This is more broad than Elasticsearch, but I don't see a category for questions about the whole stack.
I need to setup a central logging cluster in a relatively small environment. We have about 500 servers that primarily serve 3-tier web applications, and file shares. Our servers are pretty evenly split between Linux (mostly RHEL) and Windows (mostly Server '16).
My requirements are fairly simple:
Ship security logs to QRadar, controlled by InfoSec, in syslog formatting. (I have no influence over QRadar, so even if it can accept other message types, it's not gonna happen.)
Ship security and system logs to our department's logging cluster, and store them for a minimum of 90 days (180 or more would be preferred, though). Including application logs is an option, but not a requirement.
I have a general plan in mind, but I'm not sure it's the most efficient way of going about this, and I'd like to get some advice.
Windows servers will send events to a central event collector that will then send to logstash to convert the messages to syslog for QRadar, and also output to Elasticsearch. I assume Winlogbeat is the best option there.

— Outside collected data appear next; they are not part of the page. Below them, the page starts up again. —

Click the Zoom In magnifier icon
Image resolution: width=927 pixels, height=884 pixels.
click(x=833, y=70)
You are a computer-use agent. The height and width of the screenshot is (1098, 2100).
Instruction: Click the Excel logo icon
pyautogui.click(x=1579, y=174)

For our Linux environment, I wanted to use auditbeat to ship security information to logstash, so I could then forward to both QRadar and Elasticsearch. I couldn't get auditbeat to log locally and send to logstash, and I couldn't get auditd and auditbeat to run together. I read a message from one of the devs on Github saying that running them together wasn't the intended use, anyway, so that's fine, and RHEL 7 uses kernel 3.10.*, so I guess that's expected.
My current plan is to send auth,authpriv, and whatever else I need to send to QRadar through rsyslog, and maybe use filebeat for sending to Elasticsearch, which brings me to my questions.

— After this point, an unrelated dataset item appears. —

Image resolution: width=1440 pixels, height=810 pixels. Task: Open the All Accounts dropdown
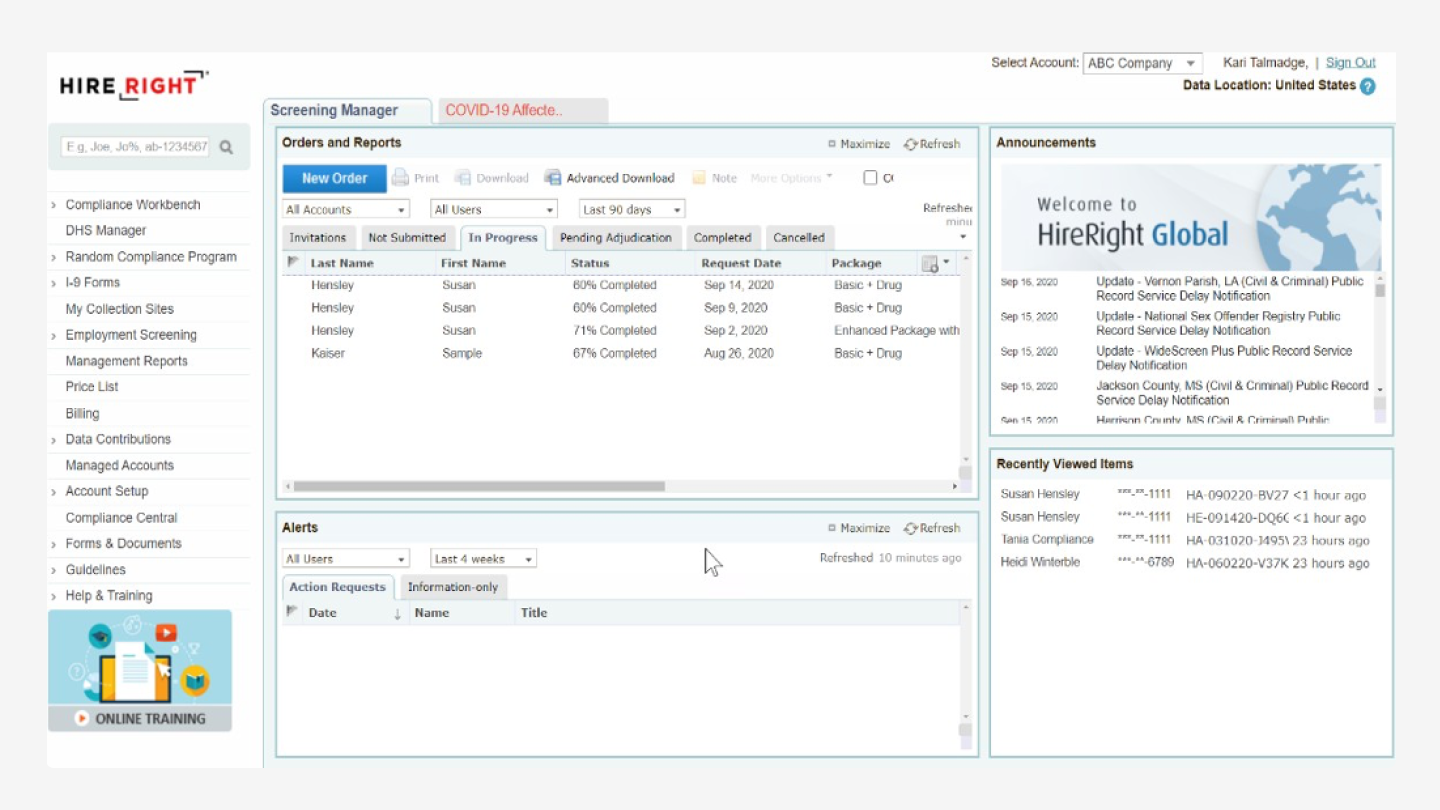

What are the benefits to using Filebeat instead of sending rsyslog to ingest nodes to do the parsing (besides reduced computational overhead on the logging cluster)?
I'm extremely confused about the index and shard allocations. If I use Filebeat to send to Elasticsearch, do I need to configure the Elasticsearch templates in Filebeat and Elasticsearch, or can I manage that entirely from Elasticsearch? (Sorry if this is answered in the docs, but I've read through a sizeable chunk of the documentation for several components, and I've found information on how they work together to be a bit sparse)

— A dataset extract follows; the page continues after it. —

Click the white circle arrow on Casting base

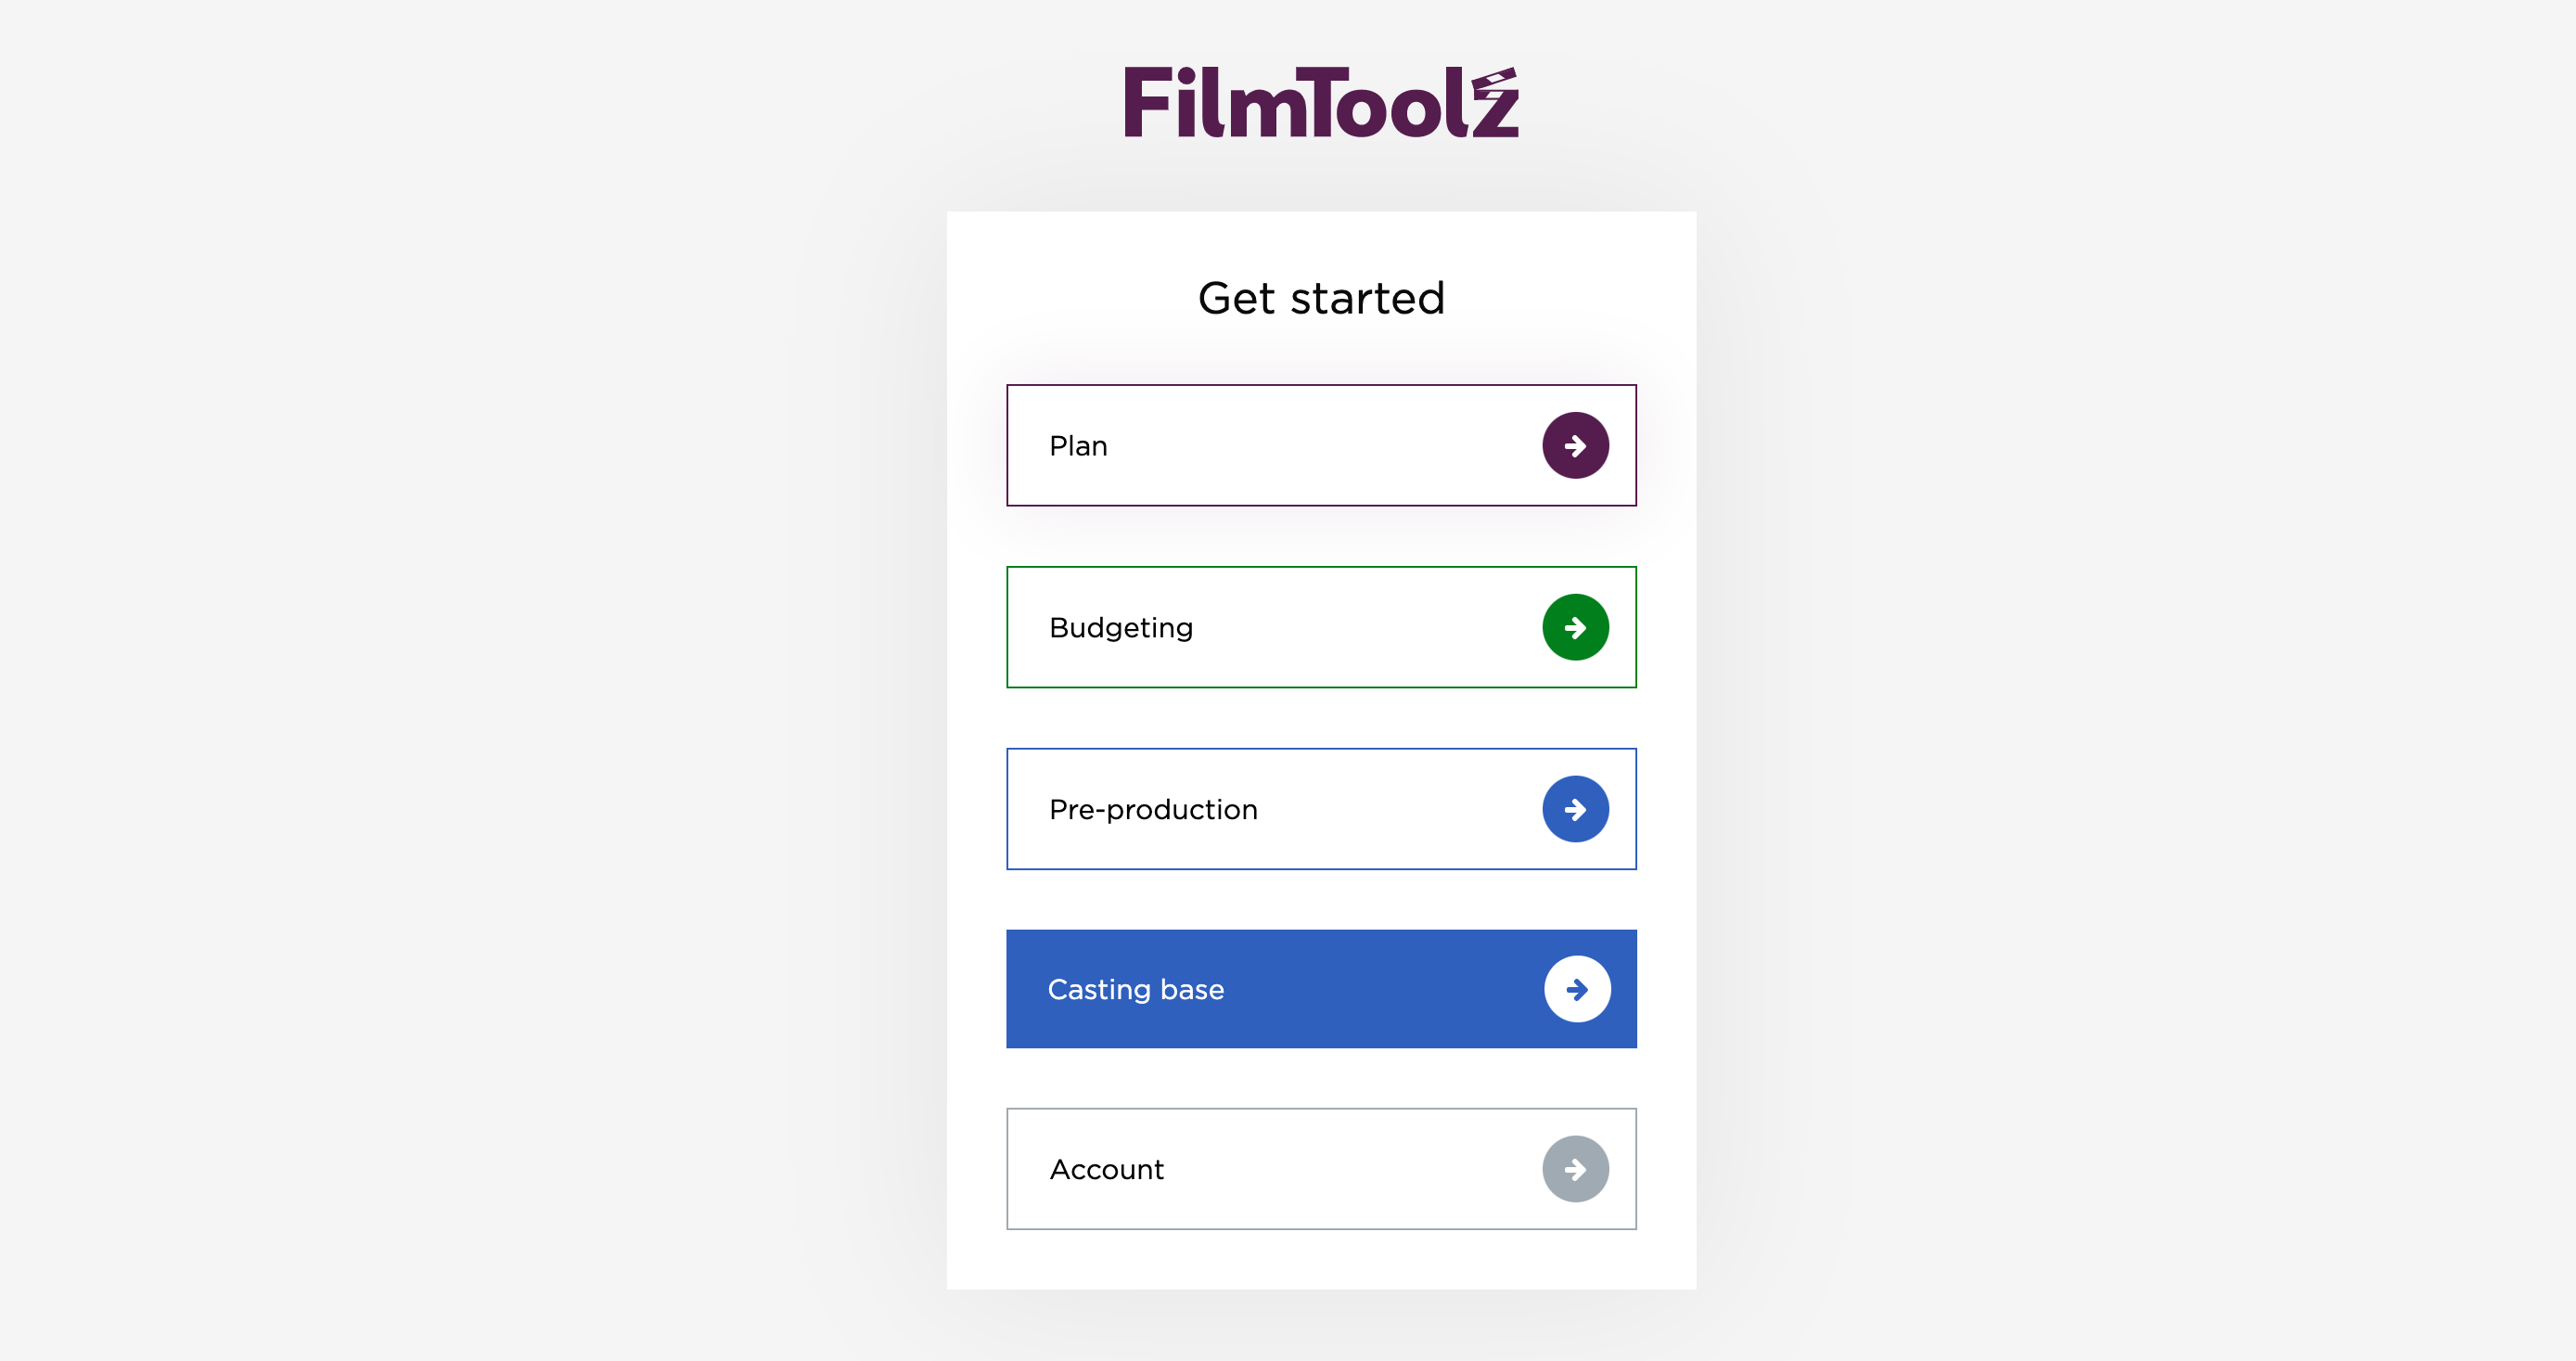1577,989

Given the described environment (primarily 3-tier web services, and file shares), what kind of sizing requirements might I be looking at?
I know that's a really difficult question to answer, but from what I've seen, the requirements might be a lot higher than what we've anticipated.
I'm actually rebuilding the cluster because it was not functioning correctly after the guy I replaced built it. I thought it'd be better to start with a fresh build since I've never worked with this before, and we didn't need the data. The point is, we had a bunch of servers pointed at the three servers I'm using, and when I turned logstash on and wrote to a file, it grew to around 40G in about an hour.
Does Elasticsearch somehow utilize space better than Logstash, or is it reasonable to expect a similar data flow in both applications?